The following is a list of arguments in the Tinker v. Des Moines (1969) case. Read through each argument and decide whether it supports the Tinkers' position (T), the position of the Des Moines School District (DM), both sides (BOTH), or neither side (N). This activity can be used to help students prepare for a mini-moot hearing in this case. 

  1. The First Amendment to the United States Constitution states:

    "Congress shall make no law . . . abridging the freedom of speech. . . ."

    The administration of a public school is an agent of the government. At a minimum, therefore, it must uphold the basic rights protected by the U.S. Constitution.

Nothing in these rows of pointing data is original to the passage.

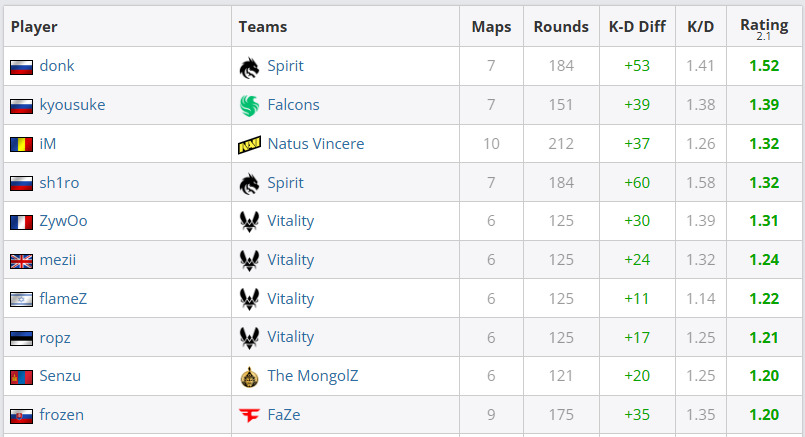Sort by the Maps column header
Screen dimensions: 805x437
point(491,27)
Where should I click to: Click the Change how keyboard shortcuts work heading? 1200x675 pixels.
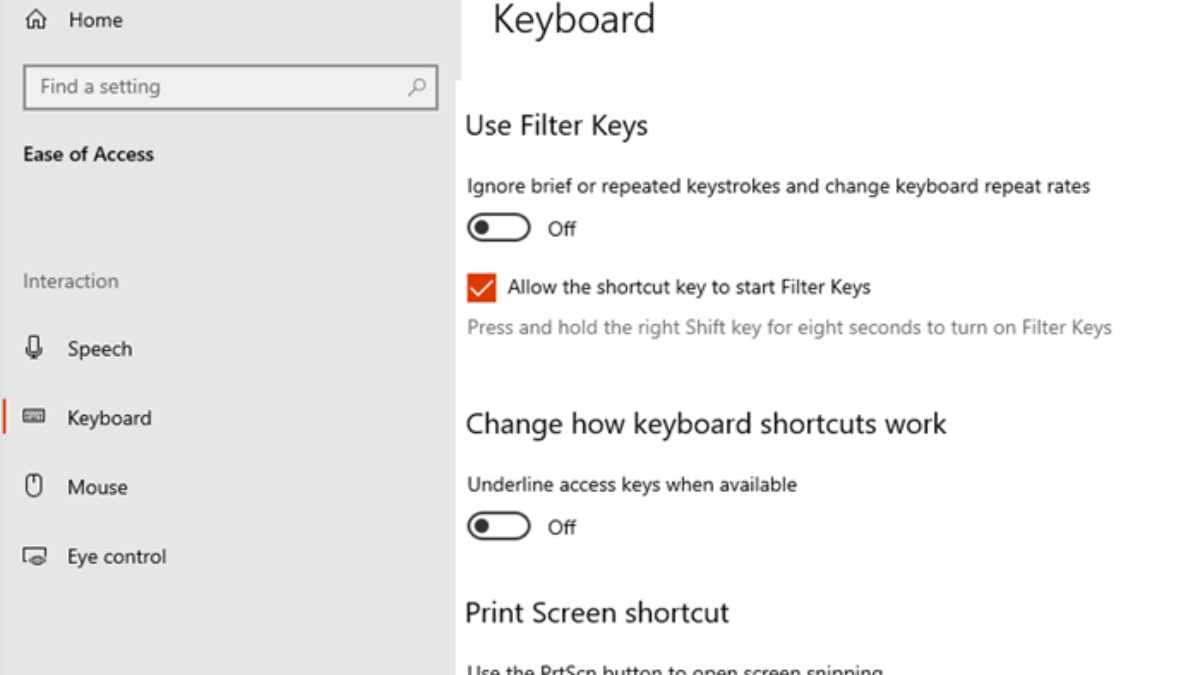pyautogui.click(x=705, y=423)
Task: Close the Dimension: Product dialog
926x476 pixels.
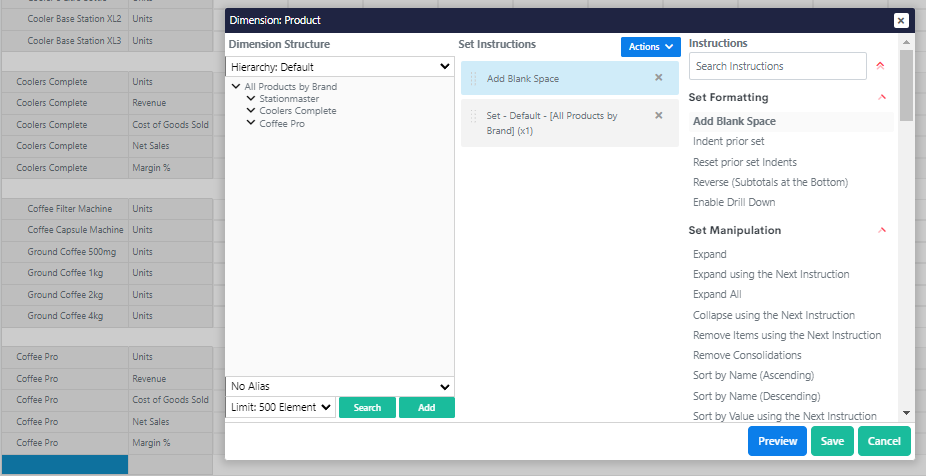Action: (x=900, y=20)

  2. In the case of Stromberg v. California (1931), the Supreme Court ruled that the First Amendment protects symbolic speech by declaring unconstitutional a California law prohibiting a display of a red flag as a symbol of opposition to established government.
  3. Free speech is not an absolute right. The government, at all levels, must balance the rights of individuals to free speech with other values the society holds dear. These other values may include public safety and protecting the rights of other individuals.
  4. In order for a school to function, there must be rules prohibiting behavior that could be disruptive to the school's educational mission. Schools contribute to making us a more law-abiding people, and school discipline is an important part of children's development as good citizens.
  5. Schools are meant to be a forum for learning, which includes the possibility for debate of controversial issues. Communication among students is an inevitable and important part of the educational process.
  6. The Des Moines School District did not ban all expressions of political or controversial subjects. In the past the school had allowed the wearing of political campaign buttons, for instance.
  7. Allowing students to flout a school rule regarding the wearing of armbands will lead us down a slippery slope. It is not difficult to imagine that if the Tinkers are supported, that students will see this as license to break other school rules as well.
  8. In the late 1960s many student groups in universities around the country were conducting sit-ins, lie-ins, and other forms of protest against the Vietnam War that interrupted the normal functioning of schools.
  9. The wearing of the armbands was a silent and passive expression of a position on the Vietnam War. There was no evidence of substantial disruption to the school resulting from the armbands; however, the school officials reasonably feared disruption and therefore took preemptive action to protect the learning environment of the students.